Serviam +
ONTSLAGCOMPENSATIEVERGOEDING VOOR ARBEIDERS
pdf




 Met de wet op het eenheidsstatuut werd er een zogenaamde ontslagcompensatievergoeding voor arbeiders ingevoerd. Het is immers zo dat er sinds 01/01/2014 nieuwe opzeggingstermijnen gelden om de ongelijkheid tussen arbeiders en bedienden op dit vlak weg te werken. Er wordt echter wel nog in een overgangsmaatregel voorzien voor werknemers die reeds in dienst waren voor die datum. Voor deze werknemers moet namelijk de opzeggingstermijn waar zij recht op hadden op 31/12/2013 vastgeklikt worden. Voor de opgebouwde anciënniteit vanaf 01/01/2014 gelden de nieuwe opzeggingstermijnen. De uiteindelijke opzeggingstermijn die de werkgever moet naleven is de som van deze twee.

 

Maar voor arbeiders die reeds in dienst waren voor 01/01/2014 is bovenstaande regeling vaak nadelig. Zij blijven immers voor een gedeelte hun lagere opzeggingstermijn behouden. Om dit te compenseren betaalt de RVA een ontslagcompensatievergoeding. Deze vergoeding is gelijk aan het verschil tussen de opzeggingstermijn die de werkgever moet naleven en de opzeggingstermijn waar de arbeider recht op zou gehad hebben indien hij volledig in het nieuwe stelsel zou vallen, dus alsof zijn volledige anciënniteit verworven is vanaf 01/01/2014.

 

De concrete berekeningswijze, alsook de aanvraagprocedure en de toekenningsvoorwaarden ervan moesten wel nog verder uitgewerkt worden in een uitvoeringsbesluit.

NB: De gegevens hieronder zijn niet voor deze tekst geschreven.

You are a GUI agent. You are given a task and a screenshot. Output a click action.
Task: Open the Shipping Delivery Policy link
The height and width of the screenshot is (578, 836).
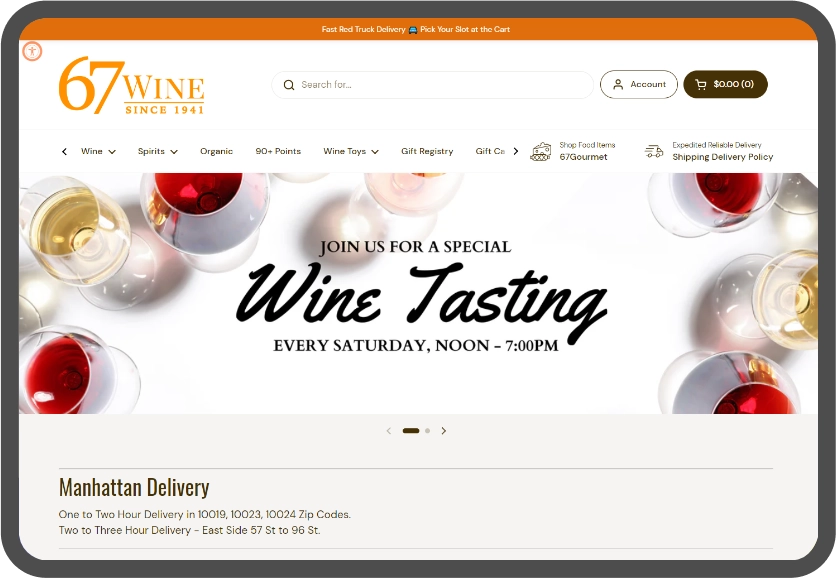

Dit KB is inmiddels in het Belgisch Staatsblad verschenen.

 

1.    Toekenningsvoorwaarden

Om recht te hebben op de ontslagcompensatievergoeding moet de begindatum van de arbeidsovereenkomst die beëindigd wordt, gelegen zijn voor 01/01/2014. Verder moet het ontslag plaatsvinden na 31/12/2013 en moet bovendien voldaan zijn aan de volgende anciënniteitsvoorwaarden:

-       vanaf 31/12/2013: 30 jaar

-       vanaf 01/01/2014: 20 jaar

-       vanaf 01/01/2015: 15 jaar

-       vanaf 01/01/2016: 10 jaar

-       vanaf 01/01/2017: minder dan 10 jaar

 


2.    Aanvraagprocedure

De werknemer vraagt de ontslagcompensatievergoeding aan bij zijn uitbetalingsinstelling via het formulier C4-werkloosheidsbewijs. De aanvraag dient ingediend te worden:

-       ten vroegste vanaf de eerste werkdag, gerekend in het zesdaagse stelsel, volgend op de periode die gedekt is door loon of door een door de werkgever verschuldigde opzeggingsvergoeding ingevolge de beëindiging van de tewerkstelling die aanleiding geeft tot de aanvraag om een vergoeding;

-       ten laatste op:

o   ofwel de laatste dag van de zesde maand, gerekend van datum tot datum, na de werkdag waarop de aanvraag kan worden ingediend;

o   ofwel de laatste dag van de tweede maand, gerekend van datum tot datum, na de dag van de eerste aanvraag om uitkeringen als volledig werkloze gelegen na de beëindiging van de arbeidsovereenkomst op basis waarvan de ontslagcompensatievergoeding kan worden toegekend.

 

3.    Berekeningswijze

De ontslagcompensatievergoeding wordt berekend als volgt:

 

(A – B1 – B2) x [(BML x 0,8693) + bonus - BV] / 30

 

*A = de duur van de opzeggingstermijn alsof de volledige anciënniteit zou gelegen zijn vanaf   
 01/01/2014

*B1 = de duur van de opzeggingstermijn verworven op 31/12/2013

*B2 = de duur van de opzeggingstermijn verworven vanaf 01/01/2014

*BML = het bruto maandloon

*Bonus =  het bedrag van de werkbonus

*BV = het bedrag van de bedrijfsvoorheffing

 

Deze vergoeding is vrijgesteld van belastingen en bijdragen voor de sociale zekerheid en wordt uitbetaald door de RVA. Deze vergoeding wordt ook gelijkgesteld met een gewone opzeggingsvergoeding en is bijgevolg niet cumuleerbaar met werkloosheidsuitkeringen.

 

Bovenstaande bepalingen treden retroactief in werking vanaf 01/01/2014.

 

Bron: KB van 9 januari 2014 betreffende de ontslagcompensatievergoeding, B.S. 20 januari 2014.